Reproduce the material, replacing "Task:" with "Instruction:" and leaving everything else unchanged. Begin at the line that contains "This screenshot has width=1024, height=640." and stop after the line that contains "pos(50,481)".

- [Supplied entries]:
□ □ □ □ □

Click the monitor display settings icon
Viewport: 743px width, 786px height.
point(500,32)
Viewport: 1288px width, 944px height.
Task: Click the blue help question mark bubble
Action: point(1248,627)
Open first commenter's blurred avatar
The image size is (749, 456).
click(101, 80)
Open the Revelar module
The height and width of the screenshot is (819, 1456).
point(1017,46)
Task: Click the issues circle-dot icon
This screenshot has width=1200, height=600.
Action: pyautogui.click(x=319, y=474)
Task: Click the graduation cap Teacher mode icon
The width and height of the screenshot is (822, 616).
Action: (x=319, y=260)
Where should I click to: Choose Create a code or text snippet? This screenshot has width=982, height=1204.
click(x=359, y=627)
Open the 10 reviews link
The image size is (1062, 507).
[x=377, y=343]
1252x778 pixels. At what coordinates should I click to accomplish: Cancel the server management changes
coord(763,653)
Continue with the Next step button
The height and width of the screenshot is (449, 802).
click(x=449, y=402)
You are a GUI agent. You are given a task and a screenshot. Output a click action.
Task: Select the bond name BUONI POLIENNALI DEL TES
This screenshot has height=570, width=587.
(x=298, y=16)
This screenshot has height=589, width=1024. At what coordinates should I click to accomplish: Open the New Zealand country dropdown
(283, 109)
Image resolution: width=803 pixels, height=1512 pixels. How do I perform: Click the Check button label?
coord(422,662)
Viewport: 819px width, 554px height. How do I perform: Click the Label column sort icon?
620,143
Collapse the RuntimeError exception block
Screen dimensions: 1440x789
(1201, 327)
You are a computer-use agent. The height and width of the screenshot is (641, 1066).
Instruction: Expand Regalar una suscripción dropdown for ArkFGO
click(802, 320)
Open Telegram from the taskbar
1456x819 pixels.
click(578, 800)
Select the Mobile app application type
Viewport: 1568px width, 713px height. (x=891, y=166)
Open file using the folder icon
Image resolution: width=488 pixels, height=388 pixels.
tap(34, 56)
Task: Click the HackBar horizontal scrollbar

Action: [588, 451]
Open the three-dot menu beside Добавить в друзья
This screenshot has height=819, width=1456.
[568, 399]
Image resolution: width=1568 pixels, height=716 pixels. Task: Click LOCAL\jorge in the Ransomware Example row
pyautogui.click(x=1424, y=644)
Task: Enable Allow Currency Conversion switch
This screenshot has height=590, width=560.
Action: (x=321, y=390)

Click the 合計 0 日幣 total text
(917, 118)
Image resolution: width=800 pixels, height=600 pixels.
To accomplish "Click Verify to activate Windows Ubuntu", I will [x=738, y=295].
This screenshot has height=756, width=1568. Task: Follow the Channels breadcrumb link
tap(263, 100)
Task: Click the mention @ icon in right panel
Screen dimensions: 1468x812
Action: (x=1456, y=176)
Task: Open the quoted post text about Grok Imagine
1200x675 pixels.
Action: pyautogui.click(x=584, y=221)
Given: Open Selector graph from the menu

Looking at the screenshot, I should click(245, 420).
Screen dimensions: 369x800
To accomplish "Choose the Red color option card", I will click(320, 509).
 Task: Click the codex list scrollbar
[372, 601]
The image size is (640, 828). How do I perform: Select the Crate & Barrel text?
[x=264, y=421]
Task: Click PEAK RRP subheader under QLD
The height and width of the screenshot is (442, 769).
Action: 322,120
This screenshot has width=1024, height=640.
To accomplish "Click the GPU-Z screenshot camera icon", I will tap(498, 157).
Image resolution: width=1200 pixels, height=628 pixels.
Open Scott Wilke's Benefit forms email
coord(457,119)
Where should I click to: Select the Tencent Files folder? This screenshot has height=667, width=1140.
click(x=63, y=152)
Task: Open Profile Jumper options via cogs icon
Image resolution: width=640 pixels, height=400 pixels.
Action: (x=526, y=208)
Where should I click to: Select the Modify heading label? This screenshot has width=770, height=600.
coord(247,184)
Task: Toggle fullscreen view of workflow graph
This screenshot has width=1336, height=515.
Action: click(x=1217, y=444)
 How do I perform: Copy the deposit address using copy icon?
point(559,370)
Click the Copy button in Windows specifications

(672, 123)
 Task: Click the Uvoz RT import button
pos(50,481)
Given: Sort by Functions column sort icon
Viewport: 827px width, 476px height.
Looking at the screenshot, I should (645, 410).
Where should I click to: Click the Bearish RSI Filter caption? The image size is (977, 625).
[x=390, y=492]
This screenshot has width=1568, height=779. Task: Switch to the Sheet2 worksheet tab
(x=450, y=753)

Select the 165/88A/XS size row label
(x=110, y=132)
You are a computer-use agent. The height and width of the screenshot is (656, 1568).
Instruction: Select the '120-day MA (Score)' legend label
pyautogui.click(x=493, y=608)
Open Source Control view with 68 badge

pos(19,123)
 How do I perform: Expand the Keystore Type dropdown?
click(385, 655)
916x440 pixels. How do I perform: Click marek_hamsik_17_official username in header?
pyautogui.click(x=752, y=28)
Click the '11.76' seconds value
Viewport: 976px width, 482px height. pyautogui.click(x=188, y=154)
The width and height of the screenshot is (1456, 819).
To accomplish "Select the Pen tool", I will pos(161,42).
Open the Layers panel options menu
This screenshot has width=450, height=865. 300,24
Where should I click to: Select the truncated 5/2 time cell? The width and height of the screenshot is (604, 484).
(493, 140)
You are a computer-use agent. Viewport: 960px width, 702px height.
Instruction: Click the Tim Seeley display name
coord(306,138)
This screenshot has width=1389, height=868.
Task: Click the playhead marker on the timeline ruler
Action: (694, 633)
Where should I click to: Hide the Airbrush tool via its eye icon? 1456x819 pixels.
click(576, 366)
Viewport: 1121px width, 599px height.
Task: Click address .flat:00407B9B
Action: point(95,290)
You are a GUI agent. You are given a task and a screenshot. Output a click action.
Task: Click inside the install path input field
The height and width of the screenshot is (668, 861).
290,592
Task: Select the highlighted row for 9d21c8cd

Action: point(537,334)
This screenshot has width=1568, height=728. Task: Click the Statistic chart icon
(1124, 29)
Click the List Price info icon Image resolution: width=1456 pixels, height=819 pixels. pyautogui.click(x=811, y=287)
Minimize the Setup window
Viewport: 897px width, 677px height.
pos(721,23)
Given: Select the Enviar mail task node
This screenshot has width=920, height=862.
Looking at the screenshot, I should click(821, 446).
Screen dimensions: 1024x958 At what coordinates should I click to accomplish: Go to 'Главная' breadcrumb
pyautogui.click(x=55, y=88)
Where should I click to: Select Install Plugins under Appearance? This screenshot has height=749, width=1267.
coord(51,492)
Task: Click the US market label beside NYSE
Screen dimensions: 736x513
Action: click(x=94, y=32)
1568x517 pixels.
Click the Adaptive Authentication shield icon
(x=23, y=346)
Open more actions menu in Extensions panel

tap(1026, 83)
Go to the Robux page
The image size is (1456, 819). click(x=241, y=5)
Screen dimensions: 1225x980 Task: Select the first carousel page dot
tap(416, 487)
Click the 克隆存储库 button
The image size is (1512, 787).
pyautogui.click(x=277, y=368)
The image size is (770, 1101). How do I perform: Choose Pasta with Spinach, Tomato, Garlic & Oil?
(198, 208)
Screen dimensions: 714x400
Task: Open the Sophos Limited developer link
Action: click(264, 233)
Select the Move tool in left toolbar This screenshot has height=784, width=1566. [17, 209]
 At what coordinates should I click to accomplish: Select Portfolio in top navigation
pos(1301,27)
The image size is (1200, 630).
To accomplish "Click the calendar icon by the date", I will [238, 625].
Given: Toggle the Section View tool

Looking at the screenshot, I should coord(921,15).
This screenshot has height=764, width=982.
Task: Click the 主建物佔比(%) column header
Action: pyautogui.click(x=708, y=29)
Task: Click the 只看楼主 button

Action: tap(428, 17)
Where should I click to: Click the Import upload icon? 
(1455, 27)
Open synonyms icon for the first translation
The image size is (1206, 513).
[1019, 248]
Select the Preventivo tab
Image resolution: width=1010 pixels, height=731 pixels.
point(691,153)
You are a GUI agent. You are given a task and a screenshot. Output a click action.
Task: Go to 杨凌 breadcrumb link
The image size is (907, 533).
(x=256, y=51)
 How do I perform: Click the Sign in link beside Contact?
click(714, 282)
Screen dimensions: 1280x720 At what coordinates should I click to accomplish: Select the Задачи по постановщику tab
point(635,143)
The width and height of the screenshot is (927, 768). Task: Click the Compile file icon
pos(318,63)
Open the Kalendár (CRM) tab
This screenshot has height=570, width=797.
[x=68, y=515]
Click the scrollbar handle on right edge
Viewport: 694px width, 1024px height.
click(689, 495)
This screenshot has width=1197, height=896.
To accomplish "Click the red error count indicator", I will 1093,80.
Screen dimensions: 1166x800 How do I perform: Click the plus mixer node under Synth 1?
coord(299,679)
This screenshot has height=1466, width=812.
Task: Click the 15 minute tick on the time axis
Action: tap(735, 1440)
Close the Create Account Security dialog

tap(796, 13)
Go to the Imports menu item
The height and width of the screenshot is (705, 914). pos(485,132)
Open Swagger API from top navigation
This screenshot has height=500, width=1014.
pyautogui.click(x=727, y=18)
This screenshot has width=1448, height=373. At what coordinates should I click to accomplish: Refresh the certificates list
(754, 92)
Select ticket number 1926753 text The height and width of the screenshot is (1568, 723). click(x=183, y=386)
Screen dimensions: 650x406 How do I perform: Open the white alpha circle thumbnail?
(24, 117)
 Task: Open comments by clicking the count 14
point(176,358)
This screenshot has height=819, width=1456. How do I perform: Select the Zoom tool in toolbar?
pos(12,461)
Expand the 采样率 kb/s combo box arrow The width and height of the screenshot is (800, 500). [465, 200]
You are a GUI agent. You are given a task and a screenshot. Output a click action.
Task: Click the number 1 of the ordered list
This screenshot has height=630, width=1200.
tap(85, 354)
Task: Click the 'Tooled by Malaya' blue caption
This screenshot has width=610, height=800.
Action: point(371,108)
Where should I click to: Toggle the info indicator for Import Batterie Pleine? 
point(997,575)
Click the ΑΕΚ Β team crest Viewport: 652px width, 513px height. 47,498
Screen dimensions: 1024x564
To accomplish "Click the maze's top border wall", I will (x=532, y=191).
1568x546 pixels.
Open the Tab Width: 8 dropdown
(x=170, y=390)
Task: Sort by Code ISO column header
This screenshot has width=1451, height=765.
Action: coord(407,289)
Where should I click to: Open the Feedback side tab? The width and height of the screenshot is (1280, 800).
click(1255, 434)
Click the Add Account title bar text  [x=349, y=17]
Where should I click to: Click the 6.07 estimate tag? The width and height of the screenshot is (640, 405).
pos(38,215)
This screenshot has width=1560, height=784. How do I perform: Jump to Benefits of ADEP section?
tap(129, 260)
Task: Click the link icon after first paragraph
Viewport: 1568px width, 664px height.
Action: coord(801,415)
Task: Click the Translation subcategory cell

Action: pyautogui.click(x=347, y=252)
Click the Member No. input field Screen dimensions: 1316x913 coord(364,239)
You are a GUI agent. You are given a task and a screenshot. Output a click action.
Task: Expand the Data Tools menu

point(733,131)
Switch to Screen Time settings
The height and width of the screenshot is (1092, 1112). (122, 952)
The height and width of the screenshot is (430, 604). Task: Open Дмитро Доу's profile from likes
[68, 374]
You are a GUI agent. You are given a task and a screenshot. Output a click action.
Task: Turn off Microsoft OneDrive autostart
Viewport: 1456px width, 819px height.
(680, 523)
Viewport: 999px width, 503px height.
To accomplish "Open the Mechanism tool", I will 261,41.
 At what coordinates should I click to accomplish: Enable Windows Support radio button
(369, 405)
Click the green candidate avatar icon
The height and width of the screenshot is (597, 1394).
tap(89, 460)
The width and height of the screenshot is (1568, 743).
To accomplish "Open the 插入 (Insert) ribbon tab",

□ □ □ □ □

- [Written solution]:
This screenshot has width=1024, height=640.
To accomplish "Click the GPU-Z screenshot camera icon", I will tap(498, 157).
Image resolution: width=1200 pixels, height=628 pixels.
Open Scott Wilke's Benefit forms email
coord(457,119)
Where should I click to: Select the Tencent Files folder? This screenshot has height=667, width=1140.
click(x=63, y=152)
Instruction: Open Profile Jumper options via cogs icon
Image resolution: width=640 pixels, height=400 pixels.
Action: (x=526, y=208)
Where should I click to: Select the Modify heading label? This screenshot has width=770, height=600.
coord(247,184)
Instruction: Toggle fullscreen view of workflow graph
This screenshot has width=1336, height=515.
Action: click(x=1217, y=444)
 How do I perform: Copy the deposit address using copy icon?
point(559,370)
Click the Copy button in Windows specifications

(672, 123)
 Instruction: Click the Uvoz RT import button
pos(50,481)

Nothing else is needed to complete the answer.